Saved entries

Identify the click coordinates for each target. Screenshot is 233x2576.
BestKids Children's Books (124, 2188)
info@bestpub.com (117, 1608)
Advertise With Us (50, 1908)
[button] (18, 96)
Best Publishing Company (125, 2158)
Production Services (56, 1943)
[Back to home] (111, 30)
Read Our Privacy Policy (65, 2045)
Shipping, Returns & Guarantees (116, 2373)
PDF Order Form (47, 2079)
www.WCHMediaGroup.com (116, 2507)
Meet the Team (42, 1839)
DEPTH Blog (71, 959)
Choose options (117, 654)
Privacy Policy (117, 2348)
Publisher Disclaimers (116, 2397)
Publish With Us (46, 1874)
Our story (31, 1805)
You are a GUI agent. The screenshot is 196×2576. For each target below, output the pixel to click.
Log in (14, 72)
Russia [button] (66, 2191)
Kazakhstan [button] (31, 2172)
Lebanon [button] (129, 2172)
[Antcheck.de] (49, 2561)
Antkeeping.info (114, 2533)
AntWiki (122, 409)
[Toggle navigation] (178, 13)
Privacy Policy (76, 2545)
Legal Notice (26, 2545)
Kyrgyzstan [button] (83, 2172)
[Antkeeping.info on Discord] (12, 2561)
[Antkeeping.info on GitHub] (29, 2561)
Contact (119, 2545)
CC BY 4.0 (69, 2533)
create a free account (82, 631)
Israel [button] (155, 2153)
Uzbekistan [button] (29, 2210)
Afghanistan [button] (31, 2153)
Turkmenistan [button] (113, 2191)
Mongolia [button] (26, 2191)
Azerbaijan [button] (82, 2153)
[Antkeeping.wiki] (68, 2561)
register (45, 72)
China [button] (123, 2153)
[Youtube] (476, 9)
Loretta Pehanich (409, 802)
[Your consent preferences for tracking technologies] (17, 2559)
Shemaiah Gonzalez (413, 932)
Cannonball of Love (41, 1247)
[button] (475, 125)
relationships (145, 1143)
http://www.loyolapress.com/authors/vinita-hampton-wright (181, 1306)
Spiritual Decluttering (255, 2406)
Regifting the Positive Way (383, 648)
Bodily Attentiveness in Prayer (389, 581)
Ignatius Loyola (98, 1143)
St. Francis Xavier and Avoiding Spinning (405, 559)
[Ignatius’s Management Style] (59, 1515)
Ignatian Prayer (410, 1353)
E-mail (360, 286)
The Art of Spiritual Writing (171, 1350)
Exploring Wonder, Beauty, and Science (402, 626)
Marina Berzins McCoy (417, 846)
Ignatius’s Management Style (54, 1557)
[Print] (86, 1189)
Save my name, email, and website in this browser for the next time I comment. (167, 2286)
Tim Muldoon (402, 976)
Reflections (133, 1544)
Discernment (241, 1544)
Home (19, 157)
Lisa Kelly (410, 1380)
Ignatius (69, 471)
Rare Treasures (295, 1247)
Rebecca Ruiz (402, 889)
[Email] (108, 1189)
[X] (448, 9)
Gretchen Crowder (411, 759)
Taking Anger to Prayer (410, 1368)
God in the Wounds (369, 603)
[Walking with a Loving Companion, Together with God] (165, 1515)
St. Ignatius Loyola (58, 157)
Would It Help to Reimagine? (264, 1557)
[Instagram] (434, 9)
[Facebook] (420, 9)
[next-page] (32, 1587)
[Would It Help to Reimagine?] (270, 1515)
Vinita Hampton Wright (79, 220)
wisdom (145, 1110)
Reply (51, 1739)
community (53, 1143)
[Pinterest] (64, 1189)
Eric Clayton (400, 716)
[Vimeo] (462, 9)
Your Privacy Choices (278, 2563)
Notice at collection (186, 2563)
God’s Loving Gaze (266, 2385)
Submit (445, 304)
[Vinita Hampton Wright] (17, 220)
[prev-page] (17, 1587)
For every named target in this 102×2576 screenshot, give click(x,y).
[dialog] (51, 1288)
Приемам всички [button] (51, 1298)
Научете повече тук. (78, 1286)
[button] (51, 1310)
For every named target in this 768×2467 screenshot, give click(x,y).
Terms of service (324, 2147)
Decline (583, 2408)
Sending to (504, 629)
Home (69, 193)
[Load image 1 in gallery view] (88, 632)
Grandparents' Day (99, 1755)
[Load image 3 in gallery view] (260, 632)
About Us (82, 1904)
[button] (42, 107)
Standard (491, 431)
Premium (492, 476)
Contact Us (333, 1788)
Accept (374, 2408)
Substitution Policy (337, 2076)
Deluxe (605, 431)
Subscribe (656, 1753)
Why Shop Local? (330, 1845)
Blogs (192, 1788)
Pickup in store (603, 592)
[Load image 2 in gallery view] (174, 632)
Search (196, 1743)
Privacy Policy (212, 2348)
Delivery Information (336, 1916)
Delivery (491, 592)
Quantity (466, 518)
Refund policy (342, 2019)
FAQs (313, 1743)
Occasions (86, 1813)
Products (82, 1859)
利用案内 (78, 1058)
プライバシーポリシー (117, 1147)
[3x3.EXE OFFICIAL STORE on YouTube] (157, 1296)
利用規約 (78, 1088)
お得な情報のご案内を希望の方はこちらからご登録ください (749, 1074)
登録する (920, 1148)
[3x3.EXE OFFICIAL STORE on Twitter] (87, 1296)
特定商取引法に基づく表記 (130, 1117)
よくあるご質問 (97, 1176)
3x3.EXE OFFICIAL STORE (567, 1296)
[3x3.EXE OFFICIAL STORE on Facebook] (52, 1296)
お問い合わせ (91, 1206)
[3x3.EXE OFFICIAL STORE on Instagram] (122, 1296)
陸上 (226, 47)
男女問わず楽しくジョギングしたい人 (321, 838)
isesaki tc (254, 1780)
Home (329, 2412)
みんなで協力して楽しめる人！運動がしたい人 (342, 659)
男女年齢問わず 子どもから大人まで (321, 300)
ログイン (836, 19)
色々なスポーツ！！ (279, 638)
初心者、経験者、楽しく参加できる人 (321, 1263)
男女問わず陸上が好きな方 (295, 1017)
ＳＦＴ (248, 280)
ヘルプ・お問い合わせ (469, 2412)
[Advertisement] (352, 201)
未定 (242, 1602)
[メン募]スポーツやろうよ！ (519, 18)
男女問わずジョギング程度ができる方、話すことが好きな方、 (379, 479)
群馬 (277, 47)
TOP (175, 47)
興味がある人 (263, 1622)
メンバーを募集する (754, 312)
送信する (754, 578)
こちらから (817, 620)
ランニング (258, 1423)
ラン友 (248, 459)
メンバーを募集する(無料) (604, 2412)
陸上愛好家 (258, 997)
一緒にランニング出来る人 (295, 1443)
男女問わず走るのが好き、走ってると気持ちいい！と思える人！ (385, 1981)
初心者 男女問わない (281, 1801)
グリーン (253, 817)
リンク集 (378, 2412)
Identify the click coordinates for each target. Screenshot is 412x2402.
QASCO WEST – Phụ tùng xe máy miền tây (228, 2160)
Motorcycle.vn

- **What to do**:
Please print, exactly and with nothing else, the lines from the first line of the entries through the line containing "Meet the Team (42, 1839)".

- **Response box**:
Identify the click coordinates for each target. Screenshot is 233x2576.
BestKids Children's Books (124, 2188)
info@bestpub.com (117, 1608)
Advertise With Us (50, 1908)
[button] (18, 96)
Best Publishing Company (125, 2158)
Production Services (56, 1943)
[Back to home] (111, 30)
Read Our Privacy Policy (65, 2045)
Shipping, Returns & Guarantees (116, 2373)
PDF Order Form (47, 2079)
www.WCHMediaGroup.com (116, 2507)
Meet the Team (42, 1839)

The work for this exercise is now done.